Marijuana Producers Gobble Up Warehouse Space in Denver

The warehouse crunch means that many small businesses are struggling to find the warehouse space they need

Wall Street Journal

August 25, 2015—Steve Badgley has been hunting for a larger warehouse in the Denver area for more than a year. But his construction-supply business keeps getting squeezed out by a new entrant into the real-estate market: the marijuana industry.

Since voters in Colorado and Washington legalized recreational use of the drug in 2012, growers and distributors have gobbled up most of the available warehouse space in the Denver area, a major logistics hub for companies moving goods between the Midwest and the West Coast.

The marijuana industry is poised to expand quickly.

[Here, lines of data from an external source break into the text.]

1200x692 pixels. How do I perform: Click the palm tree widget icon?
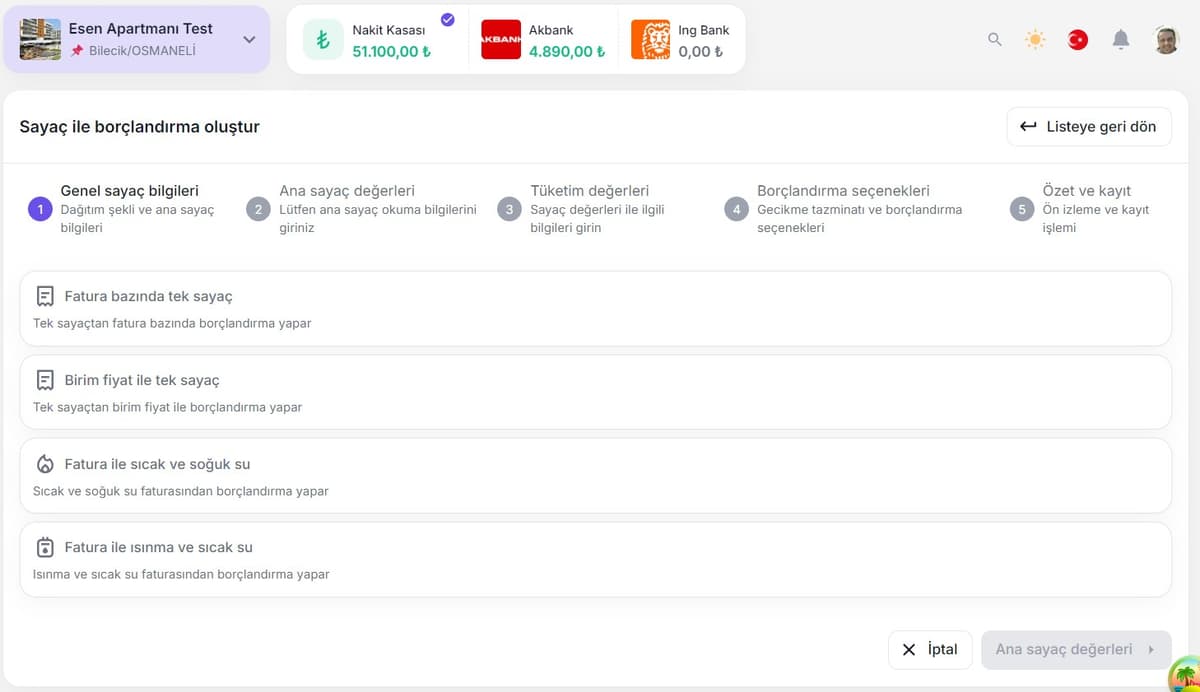pyautogui.click(x=1185, y=674)
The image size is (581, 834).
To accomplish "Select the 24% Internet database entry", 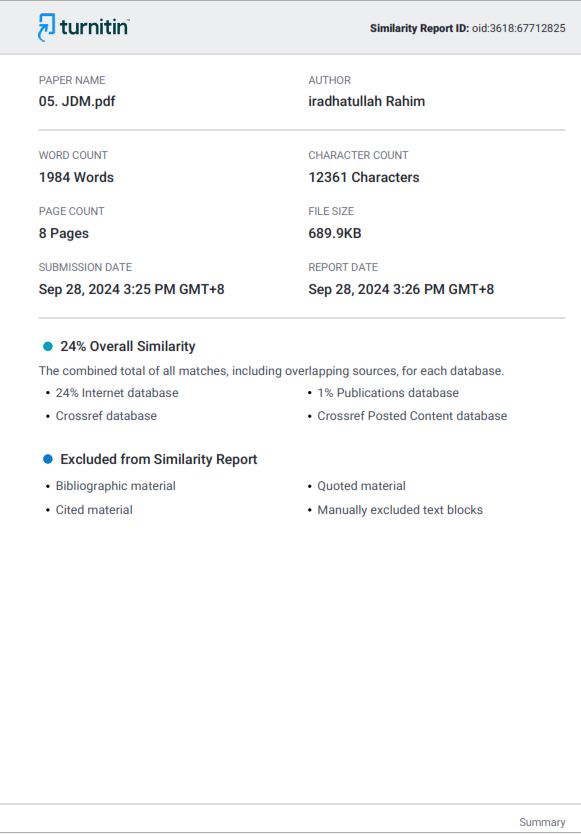I will click(x=117, y=393).
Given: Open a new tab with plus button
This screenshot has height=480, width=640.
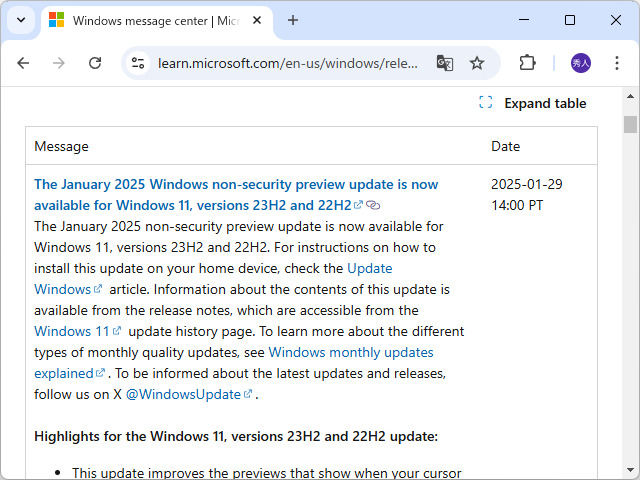Looking at the screenshot, I should (293, 20).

Legal sales in Colorado of medical and recreational cannabis totaled about $700 million in 2014, the first full year for which statistics are available, according to a Wall Street Journal analysis of Colorado tax data. The number of active licenses to grow the plant for retail consumption shot up to 397 from 204, according to Colorado’s Marijuana Enforcement Division.

The problem for Denver business owners: marijuana producers require lots of space to grow, package and store their products. In all, growers and distributors took up a third of all the warehouse space leased in Colorado over the past 18 months, according to Cresa Partners, a brokerage.